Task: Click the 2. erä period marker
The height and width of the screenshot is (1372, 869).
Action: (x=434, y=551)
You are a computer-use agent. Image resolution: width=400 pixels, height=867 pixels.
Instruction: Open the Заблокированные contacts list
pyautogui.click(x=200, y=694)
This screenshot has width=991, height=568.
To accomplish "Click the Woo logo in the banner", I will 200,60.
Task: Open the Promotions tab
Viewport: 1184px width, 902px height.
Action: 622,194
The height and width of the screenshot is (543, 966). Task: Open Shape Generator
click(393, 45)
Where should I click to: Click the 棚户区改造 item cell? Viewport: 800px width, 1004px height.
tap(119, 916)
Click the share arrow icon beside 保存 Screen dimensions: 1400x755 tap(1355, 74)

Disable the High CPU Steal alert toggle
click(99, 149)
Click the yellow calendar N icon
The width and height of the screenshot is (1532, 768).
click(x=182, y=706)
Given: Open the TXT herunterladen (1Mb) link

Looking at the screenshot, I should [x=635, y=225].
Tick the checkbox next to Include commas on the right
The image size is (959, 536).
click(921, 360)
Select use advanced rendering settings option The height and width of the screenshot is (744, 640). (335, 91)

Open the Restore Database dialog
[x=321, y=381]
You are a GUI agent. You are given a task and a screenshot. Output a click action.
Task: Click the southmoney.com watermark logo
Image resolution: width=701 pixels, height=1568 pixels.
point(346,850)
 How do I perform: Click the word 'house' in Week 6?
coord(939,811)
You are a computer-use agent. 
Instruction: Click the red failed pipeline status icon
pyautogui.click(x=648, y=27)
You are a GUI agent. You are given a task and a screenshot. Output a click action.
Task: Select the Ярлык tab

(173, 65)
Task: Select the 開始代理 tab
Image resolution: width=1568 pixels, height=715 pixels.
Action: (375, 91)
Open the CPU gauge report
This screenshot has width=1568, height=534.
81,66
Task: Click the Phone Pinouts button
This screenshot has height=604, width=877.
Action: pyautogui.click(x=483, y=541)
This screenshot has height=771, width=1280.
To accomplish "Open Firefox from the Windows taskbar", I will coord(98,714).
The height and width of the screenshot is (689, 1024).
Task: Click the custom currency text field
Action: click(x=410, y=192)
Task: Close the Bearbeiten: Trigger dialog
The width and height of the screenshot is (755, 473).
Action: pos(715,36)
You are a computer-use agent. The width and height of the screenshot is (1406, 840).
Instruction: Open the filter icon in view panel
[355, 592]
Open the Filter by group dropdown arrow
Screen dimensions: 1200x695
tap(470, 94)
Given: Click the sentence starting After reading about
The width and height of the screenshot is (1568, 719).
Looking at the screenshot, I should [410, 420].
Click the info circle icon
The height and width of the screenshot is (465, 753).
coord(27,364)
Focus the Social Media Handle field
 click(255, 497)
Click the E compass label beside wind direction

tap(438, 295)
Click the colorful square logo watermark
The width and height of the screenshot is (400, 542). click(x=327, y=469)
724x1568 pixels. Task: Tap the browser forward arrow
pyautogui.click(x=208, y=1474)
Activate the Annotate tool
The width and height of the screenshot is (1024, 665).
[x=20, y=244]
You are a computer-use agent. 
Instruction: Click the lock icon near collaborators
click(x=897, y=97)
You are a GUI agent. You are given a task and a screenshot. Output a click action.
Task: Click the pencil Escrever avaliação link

=======

What is required: All of the records above are to be repeated exactly.

Answer to the problem:
Task: Click the 2. erä period marker
The height and width of the screenshot is (1372, 869).
Action: (x=434, y=551)
You are a computer-use agent. Image resolution: width=400 pixels, height=867 pixels.
Instruction: Open the Заблокированные contacts list
pyautogui.click(x=200, y=694)
This screenshot has width=991, height=568.
To accomplish "Click the Woo logo in the banner", I will 200,60.
Task: Open the Promotions tab
Viewport: 1184px width, 902px height.
Action: 622,194
The height and width of the screenshot is (543, 966). Task: Open Shape Generator
click(393, 45)
Where should I click to: Click the 棚户区改造 item cell? Viewport: 800px width, 1004px height.
tap(119, 916)
Click the share arrow icon beside 保存 Screen dimensions: 1400x755 tap(1355, 74)

Disable the High CPU Steal alert toggle
click(99, 149)
Click the yellow calendar N icon
The width and height of the screenshot is (1532, 768).
click(x=182, y=706)
Given: Open the TXT herunterladen (1Mb) link

Looking at the screenshot, I should [x=635, y=225].
Tick the checkbox next to Include commas on the right
The image size is (959, 536).
click(921, 360)
Select use advanced rendering settings option The height and width of the screenshot is (744, 640). (335, 91)

Open the Restore Database dialog
[x=321, y=381]
You are a GUI agent. You are given a task and a screenshot. Output a click action.
Task: Click the southmoney.com watermark logo
Image resolution: width=701 pixels, height=1568 pixels.
point(346,850)
 How do I perform: Click the word 'house' in Week 6?
coord(939,811)
You are a computer-use agent. 
Instruction: Click the red failed pipeline status icon
pyautogui.click(x=648, y=27)
You are a GUI agent. You are given a task and a screenshot. Output a click action.
Task: Select the Ярлык tab

(173, 65)
Task: Select the 開始代理 tab
Image resolution: width=1568 pixels, height=715 pixels.
Action: (375, 91)
Open the CPU gauge report
This screenshot has width=1568, height=534.
81,66
Task: Click the Phone Pinouts button
This screenshot has height=604, width=877.
Action: pyautogui.click(x=483, y=541)
This screenshot has height=771, width=1280.
To accomplish "Open Firefox from the Windows taskbar", I will coord(98,714).
The height and width of the screenshot is (689, 1024).
Task: Click the custom currency text field
Action: click(x=410, y=192)
Task: Close the Bearbeiten: Trigger dialog
The width and height of the screenshot is (755, 473).
Action: pos(715,36)
You are a computer-use agent. The width and height of the screenshot is (1406, 840).
Instruction: Open the filter icon in view panel
[355, 592]
Open the Filter by group dropdown arrow
Screen dimensions: 1200x695
tap(470, 94)
Given: Click the sentence starting After reading about
The width and height of the screenshot is (1568, 719).
Looking at the screenshot, I should [410, 420].
Click the info circle icon
The height and width of the screenshot is (465, 753).
coord(27,364)
Focus the Social Media Handle field
 click(255, 497)
Click the E compass label beside wind direction

tap(438, 295)
Click the colorful square logo watermark
The width and height of the screenshot is (400, 542). click(x=327, y=469)
724x1568 pixels. Task: Tap the browser forward arrow
pyautogui.click(x=208, y=1474)
Activate the Annotate tool
The width and height of the screenshot is (1024, 665).
[x=20, y=244]
You are a computer-use agent. 
Instruction: Click the lock icon near collaborators
click(x=897, y=97)
You are a GUI agent. You are given a task and a screenshot. Output a click action.
Task: Click the pencil Escrever avaliação link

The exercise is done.